# Task statement:
Arrange the lines of the records as a JSON list of strings, one string per line, starting at the line containing "Given: Select Beijing in the favorites list" and ending at the end of the records, both ends included. Skip blank lines and leave the pictures out.
— START Provided records —
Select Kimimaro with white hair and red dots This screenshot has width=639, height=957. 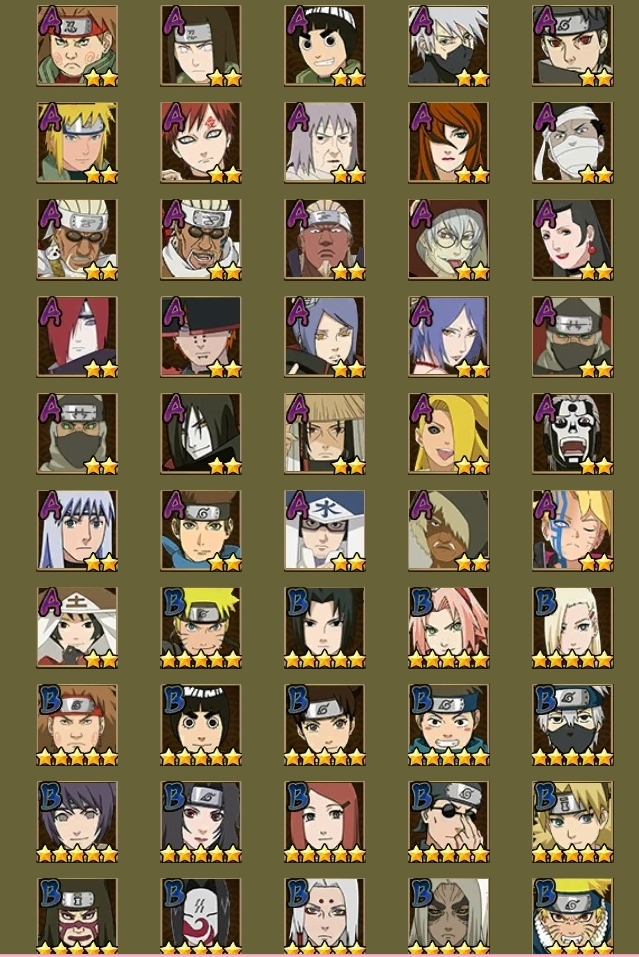click(325, 917)
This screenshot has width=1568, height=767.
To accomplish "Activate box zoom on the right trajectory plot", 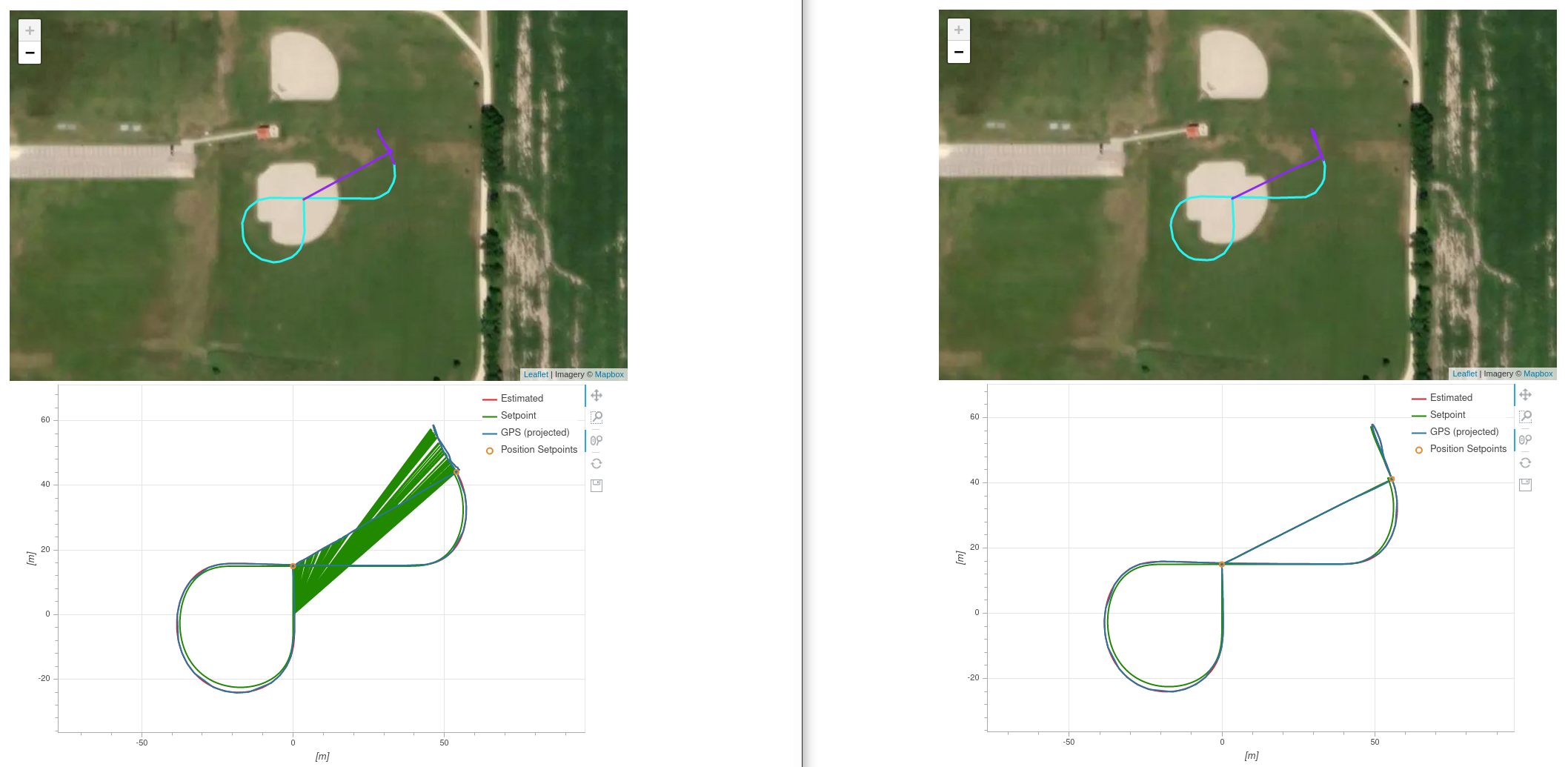I will click(x=1526, y=416).

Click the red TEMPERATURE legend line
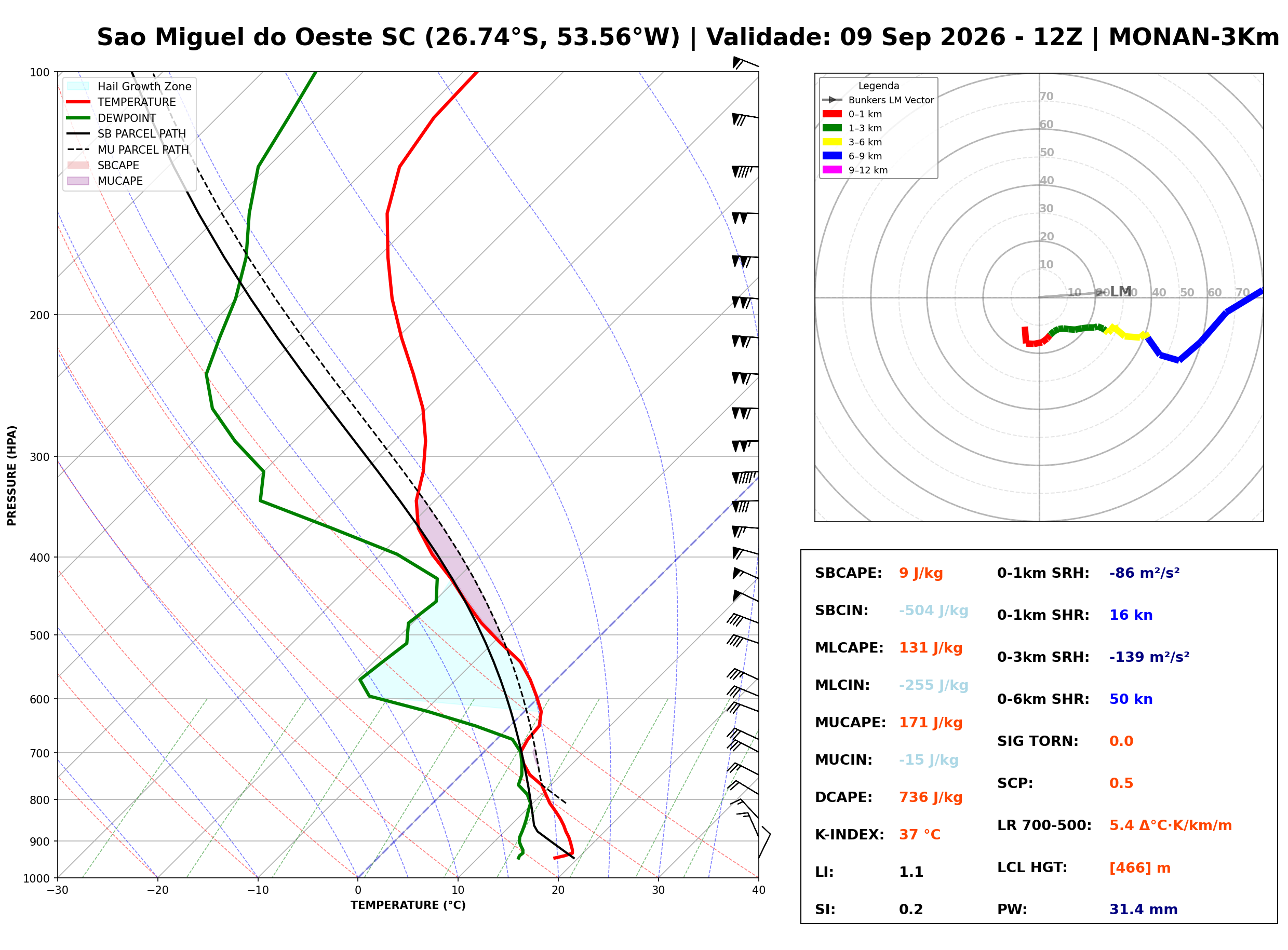pos(78,102)
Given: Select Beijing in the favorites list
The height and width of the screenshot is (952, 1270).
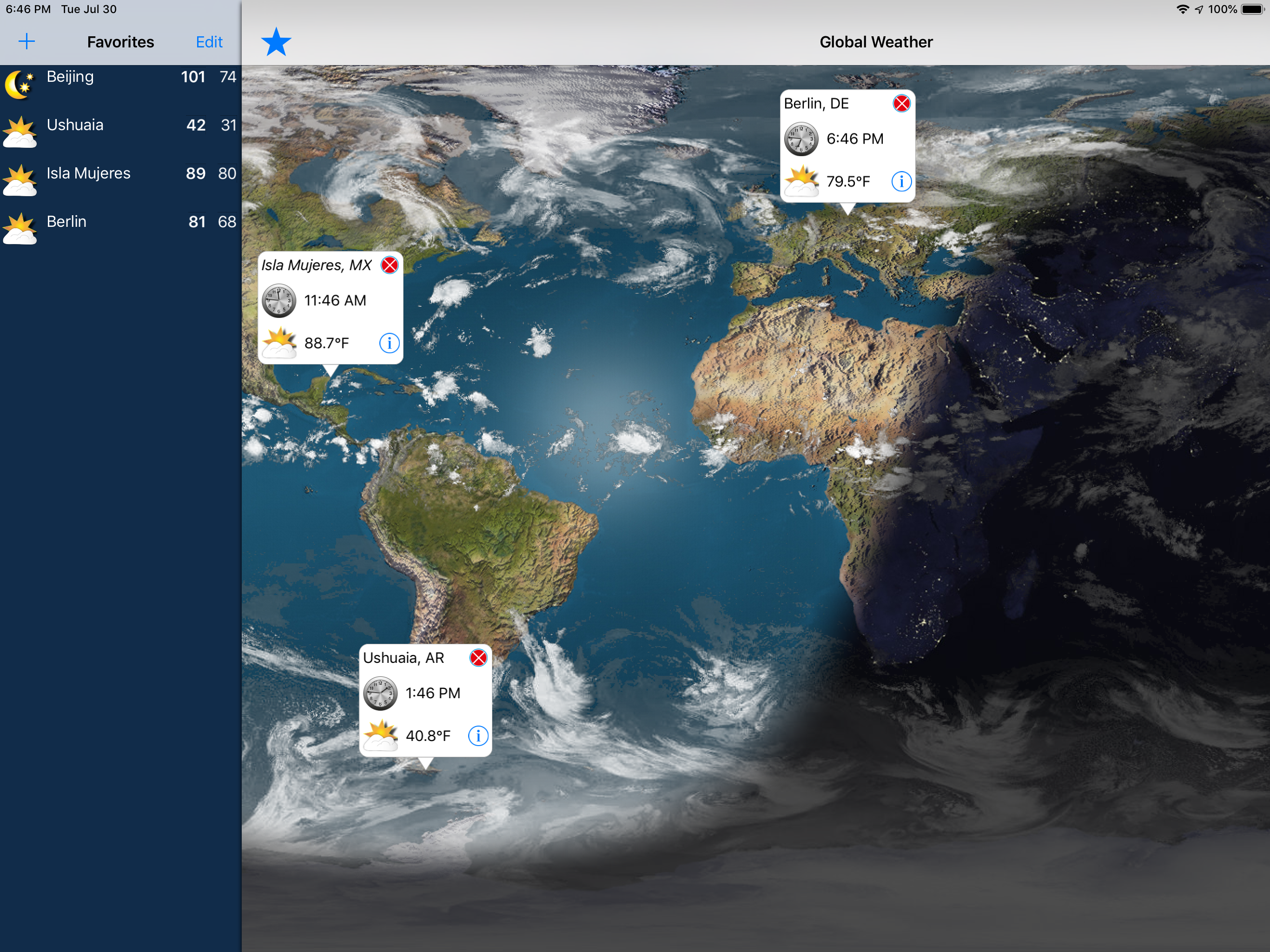Looking at the screenshot, I should pyautogui.click(x=70, y=77).
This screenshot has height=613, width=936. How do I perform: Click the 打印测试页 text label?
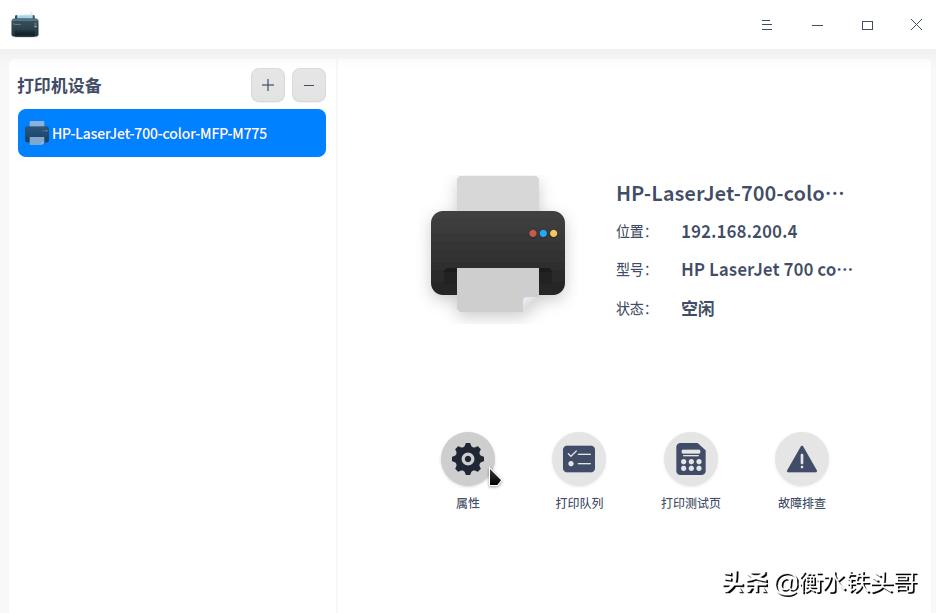point(690,503)
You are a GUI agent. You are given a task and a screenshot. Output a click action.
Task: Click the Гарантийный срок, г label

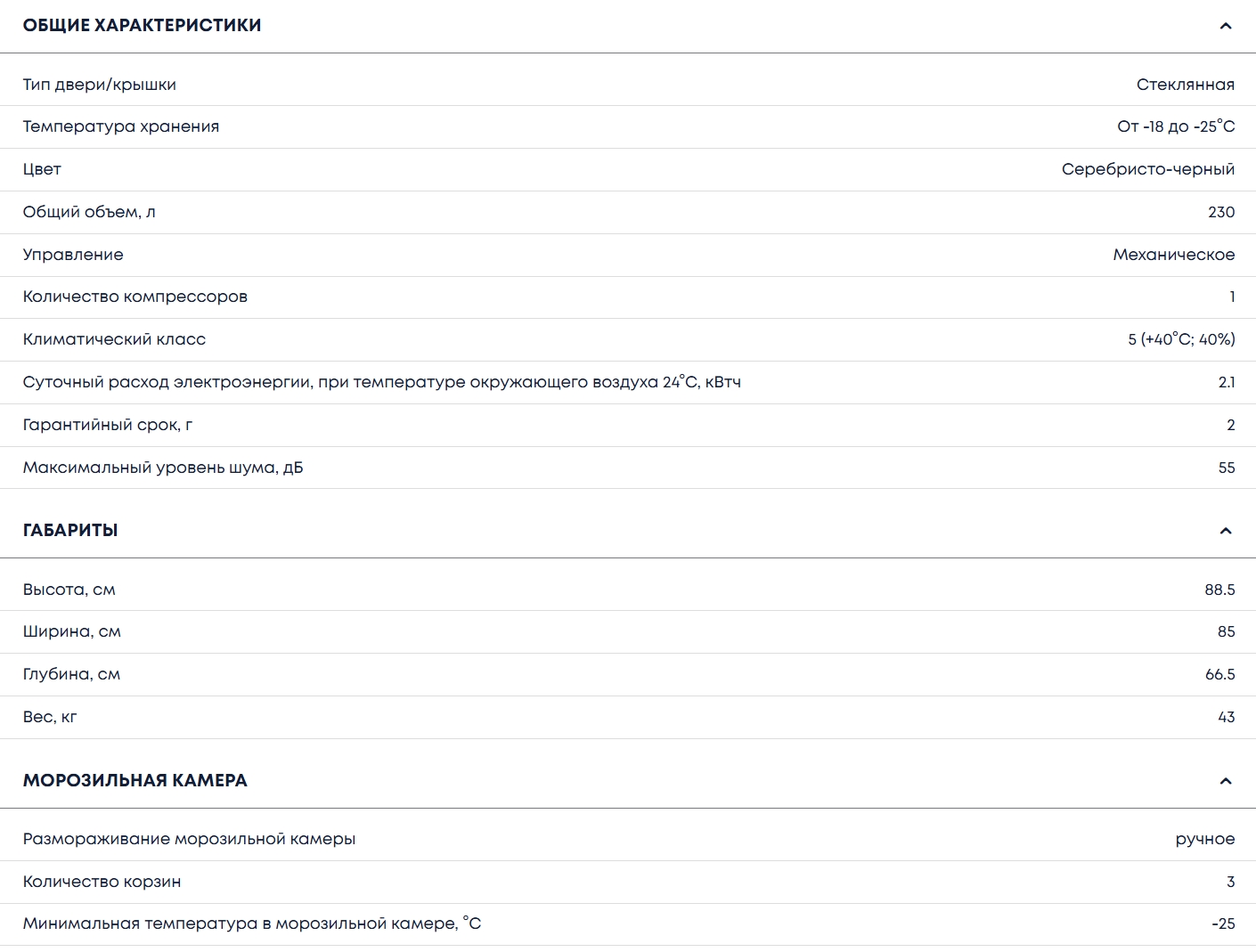point(107,425)
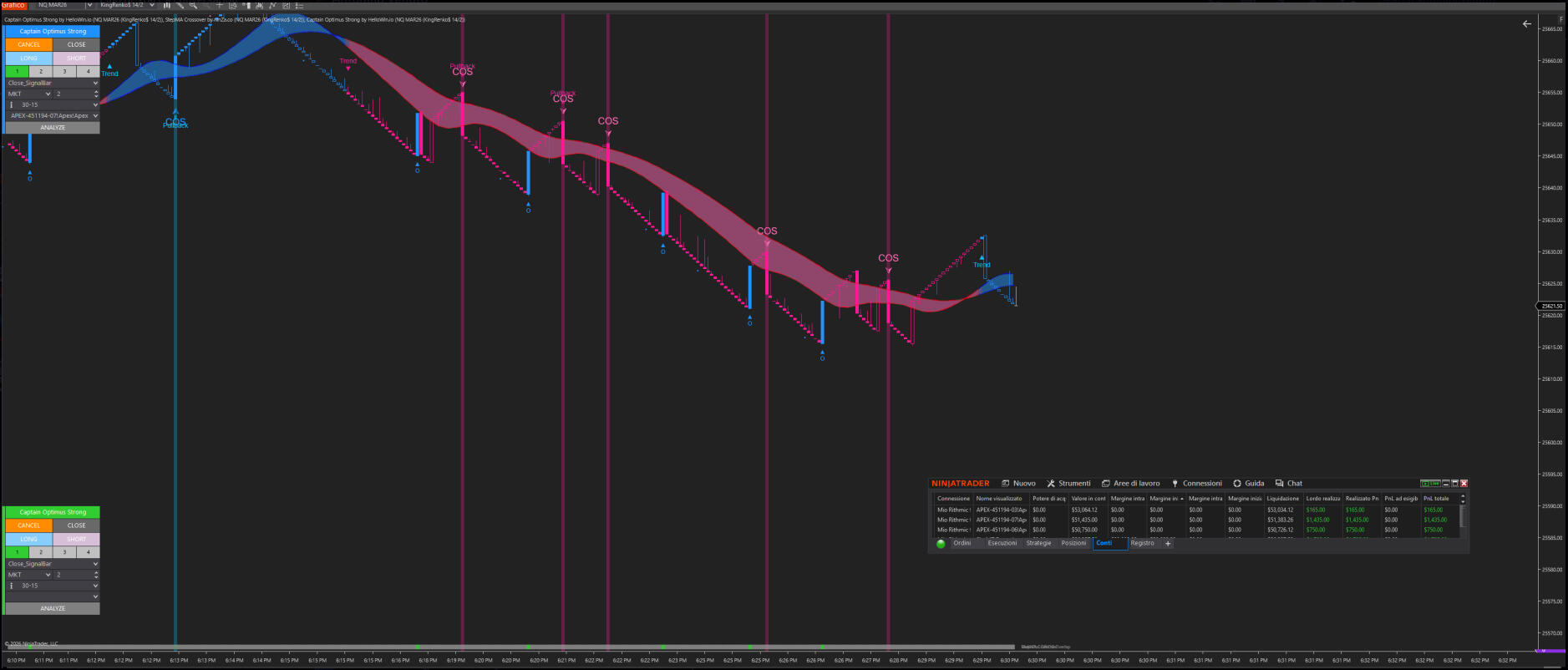Image resolution: width=1568 pixels, height=670 pixels.
Task: Select quantity 3 in the green-header panel
Action: (64, 552)
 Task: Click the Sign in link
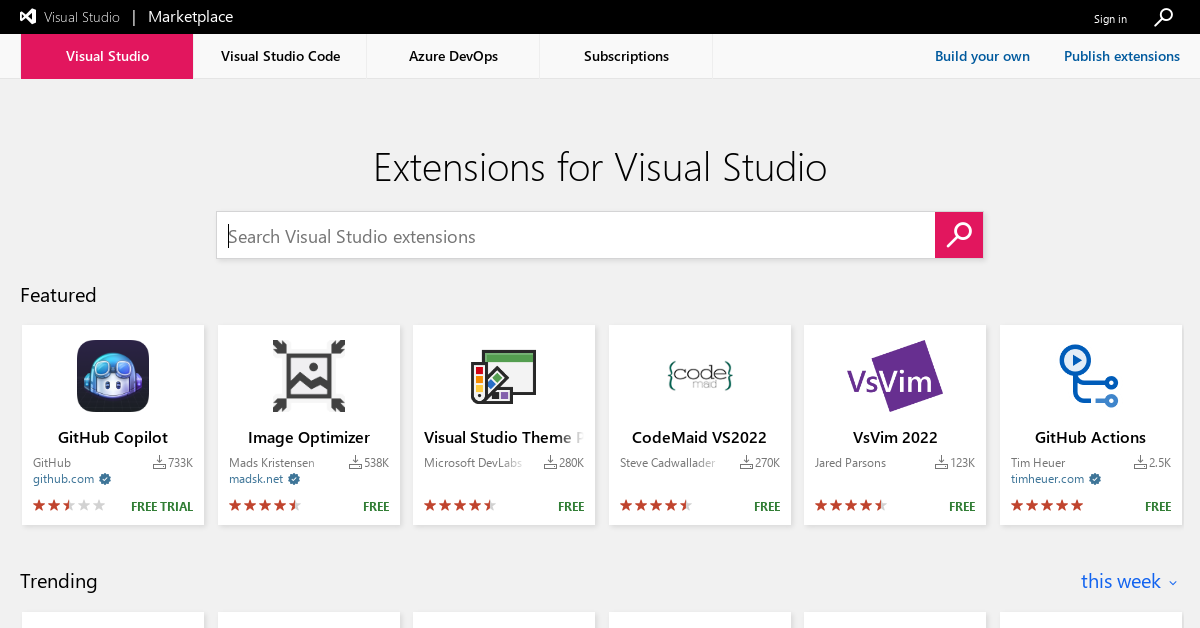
— END Provided records —
# Complete response:
[
  "Given: Select Beijing in the favorites list",
  "The height and width of the screenshot is (952, 1270).",
  "Looking at the screenshot, I should pyautogui.click(x=70, y=77).",
  "This screenshot has height=613, width=936. How do I perform: Click the 打印测试页 text label?",
  "point(690,503)",
  "You are a GUI agent. You are given a task and a screenshot. Output a click action.",
  "Task: Click the Гарантийный срок, г label",
  "point(107,425)",
  "Image resolution: width=1568 pixels, height=670 pixels.",
  "Task: Select quantity 3 in the green-header panel",
  "Action: (64, 552)",
  " Task: Click the Sign in link"
]